WYDE
- Birmingham, Alabama; United States;
- Broadcast area: Greater Birmingham
- Frequency: 1260 kHz (HD Radio)
- Branding: Alabama's God and Country Station

Programming
- Format: Conservative talk Christian radio
- Affiliations: Motor Racing Network

Ownership
- Owner: Crawford Broadcasting
- Sister stations: WDJC-FM, WXJC, WXJC-FM, WYDE-FM

History
- First air date: March 25, 1953 (as WCRT)
- Former call signs: WLGD (2006–2007); WYDE (2003–2006); WLGS (1999–2003); WDJC (1994–1999); WCEO (1991–1994); WCRT (1953–1991);

Technical information
- Licensing authority: FCC
- Facility ID: 34822
- Class: D
- Power: 5,000 watts (day); 41 watts (night);
- Translator: 95.3 W237EK (Birmingham)
- Repeaters: 92.5 WYDE-FM (Cordova); 93.7 WDJC-HD3 (Birmingham);

Links
- Public license information: Public file; LMS;
- Webcast: Listen live
- Website: wyderadio.com

= WYDE (AM) =

WYDE (1260 AM) is a commercial radio station in Birmingham, Alabama that is currently silent. It is owned by the Crawford Broadcasting Company. Prior to ceasing broadcasting it aired a talk format with some Christian talk and teaching and southern gospel programs. It was simulcast with WYDE-FM 92.5 MHz in Cordova, which went silent at the same time. The studios are on Summit Parkway at West Valley Avenue.

The transmitter site is on 2nd Avenue North at 35th Street South in Birmingham. By day, it transmits with 5,000 watts, but at night, to avoid interfering with other stations on AM 1260, it greatly reduces power to 41 watts. Programming was also heard on FM translator W237EK (95.3 FM) and on WDJC-FM-HD4.

WYDE broadcast in the HD Radio format. It converted to digital-only transmissions on September 1, 2023, but switched back to hybrid (analog plus digital) in June 2025.

==History==
===MOR and Music of Your Life===
The station signed on the air on March 25, 1953. Its original call sign was WCRT, carrying a Middle of the Road (MOR) format with news updates from the Mutual Broadcasting System (MBS). Due to Federal Communications Commission (FCC) restrictions, WCRT was a daytimer and was required to sign off at sunset.

The owners of WCRT were also instrumental in the launch of WCFT-TV 33 in Tuscaloosa; hence the similarity in the call signs. In 1961, WCRT launched a companion FM station. Initially, 96.5 WCRT-FM was a simulcast of its AM partner. In the 1970s the FM station relaunched as easy listening WQEZ. Today that station is heritage adult contemporary station WMJJ.

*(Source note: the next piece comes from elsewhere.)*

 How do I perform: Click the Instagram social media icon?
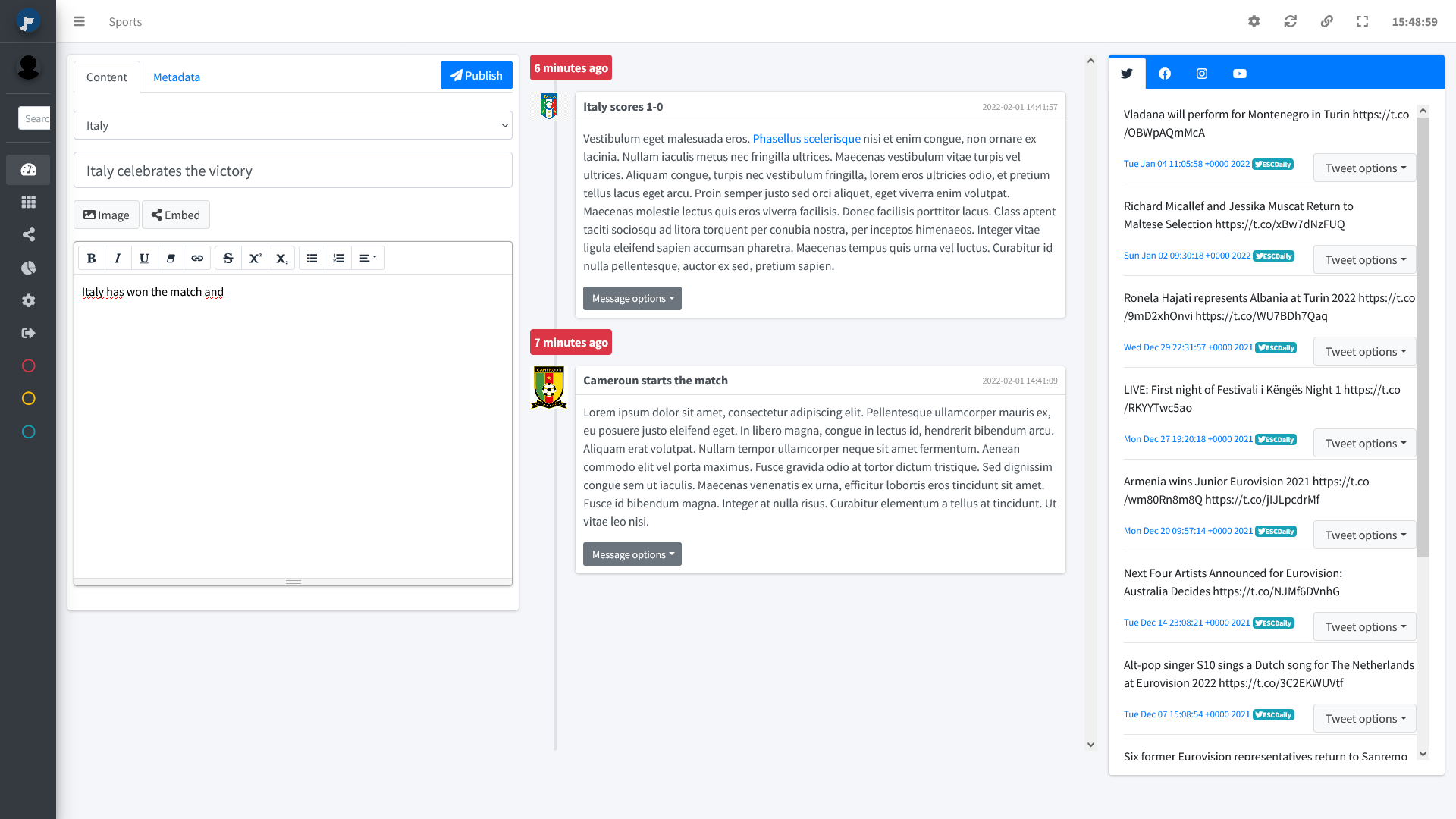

During the 1970s, WCRT was an adult standards station that used the nationally syndicated "Music of Your Life" radio service. In 1982, sister station WQEZ-FM was sold, and by 1983, the owners of WCRT were looking to get out of the radio business. Later that year, the station was sold to a group of Christian businessmen who planned to drop adult standards in favor of contemporary Christian music. Before the sales transaction could be completed, a fire destroyed the station’s studios and offices, and WCRT was forced off the air for several months.

===Christian Contemporary and Oldies===
In August 1983, WCRT returned with the new on-air name "Love 1260" and the new contemporary Christian music format. A weak signal that did not reach the suburbs at night, the waning popularity of AM radio, and competition from WDJC-FM were among several reasons why Love 1260 was not particularly successful. Less than three years later, Love 1260 dropped contemporary Christian music in favor of a secular adult contemporary music format.

In 1986, WCRT dropped AC music in favor of an all-oldies format. It played the hits of the 1950s and 60s until 1991, when it dropped music programming in favor of an all business news format and new call letters WCEO. The business news format continued until 1994, when Crawford Broadcasting Company, the owners of WDJC-FM, bought the station and launched a Christian country music format on the station, which was relaunched as WDJC. Later in the 1990s, the station changed formats again, this time to urban gospel music, placing it in direct competition with format leader WAGG and several other stations. In late 1997 this format was dropped and the on air moniker "Radio Bible University" was adopted. The station was brokered Christian talk and teaching programs, along with some local talk shows. The "Dixie Gospel Caravan with Wayne Wallace" was rebroadcast from sister station WDJC-FM every evening on WDJC 1260.

===Legends 1260===
In 1999, 1260 AM ended most of the Christian programming. The station once again became an adult standards station. It changed its call letters to WLGS, which stood for "Legends." Known on the air as “Legends 1260”, the station achieved moderate ratings success. By 2001, the station added some oldies music to its playlist. By 2002, it had segued into a full-time oldies station, playing 1960s and 70s hits. In 2003, the station dropped the oldies format and became a full-time simulcast partner of WYDE-FM, rebroadcasting the FM station's conservative talk radio format. The simulcast continued for the next three years.

In October 2006, WYDE changed its call letters to WLGD. Once again, the station was known on the air as "Legends 1260" and was an adult standards station, focusing primarily on vocal music from the 1950s, 1960s and 1970s. Long-time Birmingham radio veterans Burt and Kurt, formerly of WSGN, WMJJ-Magic 96.5 and WODL-Oldies 106.9, headlined the new station's morning show.

===Simulcasting WYDE-FM 101.1===
In July 2007, the station changed it call letters once again. It went back to WYDE and began simulcasting the new Classic Hits station WYDE 101.1 FM with Burt and Kurt in the morning drive spot.

The classic hits format was dropped in early 2009 for a return to talk radio with some Christian talk and teaching programs and Southern Gospel music.

On March 1, 2026, WYDE ceased operations.